Prompt: Which lines of the data include the string "handle"? List them all.

----

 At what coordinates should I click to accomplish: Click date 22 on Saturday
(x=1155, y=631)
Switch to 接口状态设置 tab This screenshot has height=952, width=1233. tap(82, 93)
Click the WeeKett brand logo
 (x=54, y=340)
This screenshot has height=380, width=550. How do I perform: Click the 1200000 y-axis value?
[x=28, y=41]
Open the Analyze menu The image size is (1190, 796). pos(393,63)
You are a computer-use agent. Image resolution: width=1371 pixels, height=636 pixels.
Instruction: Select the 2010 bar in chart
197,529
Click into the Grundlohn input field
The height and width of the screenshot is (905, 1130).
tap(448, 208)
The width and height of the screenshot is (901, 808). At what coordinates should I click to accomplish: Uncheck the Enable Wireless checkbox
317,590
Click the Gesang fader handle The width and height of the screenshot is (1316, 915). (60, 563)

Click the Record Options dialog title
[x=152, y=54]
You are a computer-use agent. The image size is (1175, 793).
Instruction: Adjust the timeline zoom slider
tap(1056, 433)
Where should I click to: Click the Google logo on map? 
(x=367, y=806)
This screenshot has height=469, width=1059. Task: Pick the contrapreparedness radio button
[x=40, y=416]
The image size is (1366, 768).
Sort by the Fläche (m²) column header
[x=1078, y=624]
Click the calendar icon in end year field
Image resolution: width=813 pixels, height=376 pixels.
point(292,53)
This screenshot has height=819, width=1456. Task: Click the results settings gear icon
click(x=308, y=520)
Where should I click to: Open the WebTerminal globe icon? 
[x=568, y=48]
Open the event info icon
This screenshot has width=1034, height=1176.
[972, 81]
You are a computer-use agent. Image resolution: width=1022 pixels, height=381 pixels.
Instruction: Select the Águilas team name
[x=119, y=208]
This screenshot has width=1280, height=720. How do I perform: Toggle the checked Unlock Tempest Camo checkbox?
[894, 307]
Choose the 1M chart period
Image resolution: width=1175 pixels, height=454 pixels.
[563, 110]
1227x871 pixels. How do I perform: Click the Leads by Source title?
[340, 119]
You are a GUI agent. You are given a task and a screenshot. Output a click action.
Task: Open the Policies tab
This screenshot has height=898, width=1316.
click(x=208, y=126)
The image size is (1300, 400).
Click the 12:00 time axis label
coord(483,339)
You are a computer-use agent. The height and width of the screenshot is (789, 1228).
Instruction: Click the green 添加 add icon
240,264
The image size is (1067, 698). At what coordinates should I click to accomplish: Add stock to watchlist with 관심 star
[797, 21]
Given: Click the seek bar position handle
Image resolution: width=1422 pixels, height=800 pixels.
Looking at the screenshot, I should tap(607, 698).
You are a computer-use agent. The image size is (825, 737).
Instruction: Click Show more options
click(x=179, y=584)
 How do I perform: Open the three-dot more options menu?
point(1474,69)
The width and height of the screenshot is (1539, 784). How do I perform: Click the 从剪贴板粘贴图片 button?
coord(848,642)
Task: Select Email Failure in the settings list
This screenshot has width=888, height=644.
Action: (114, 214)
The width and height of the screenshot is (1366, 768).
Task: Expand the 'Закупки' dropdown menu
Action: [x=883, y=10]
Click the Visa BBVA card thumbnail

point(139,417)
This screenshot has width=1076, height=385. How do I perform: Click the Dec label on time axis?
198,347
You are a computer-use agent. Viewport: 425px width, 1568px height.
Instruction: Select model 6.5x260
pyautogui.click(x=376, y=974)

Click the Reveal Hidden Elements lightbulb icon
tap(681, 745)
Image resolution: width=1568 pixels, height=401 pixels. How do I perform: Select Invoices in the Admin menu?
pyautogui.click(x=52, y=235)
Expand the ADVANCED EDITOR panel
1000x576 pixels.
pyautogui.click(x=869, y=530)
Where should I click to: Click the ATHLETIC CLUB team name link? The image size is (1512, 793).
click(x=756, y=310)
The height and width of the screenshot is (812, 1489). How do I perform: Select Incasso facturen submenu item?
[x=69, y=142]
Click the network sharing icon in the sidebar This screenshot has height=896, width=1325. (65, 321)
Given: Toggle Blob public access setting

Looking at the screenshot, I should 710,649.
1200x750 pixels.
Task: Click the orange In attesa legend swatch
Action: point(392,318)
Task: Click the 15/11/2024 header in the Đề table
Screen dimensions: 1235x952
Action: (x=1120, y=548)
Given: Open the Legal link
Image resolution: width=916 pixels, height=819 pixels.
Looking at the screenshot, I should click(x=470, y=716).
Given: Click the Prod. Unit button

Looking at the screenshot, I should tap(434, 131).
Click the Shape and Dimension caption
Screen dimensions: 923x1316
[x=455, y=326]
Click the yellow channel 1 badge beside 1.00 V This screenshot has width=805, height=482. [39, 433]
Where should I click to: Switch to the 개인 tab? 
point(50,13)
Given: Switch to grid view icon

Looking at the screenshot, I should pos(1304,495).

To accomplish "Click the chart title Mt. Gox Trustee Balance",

----

Finished task:
Click the Gesang fader handle The width and height of the screenshot is (1316, 915). (60, 563)
Given: Click the seek bar position handle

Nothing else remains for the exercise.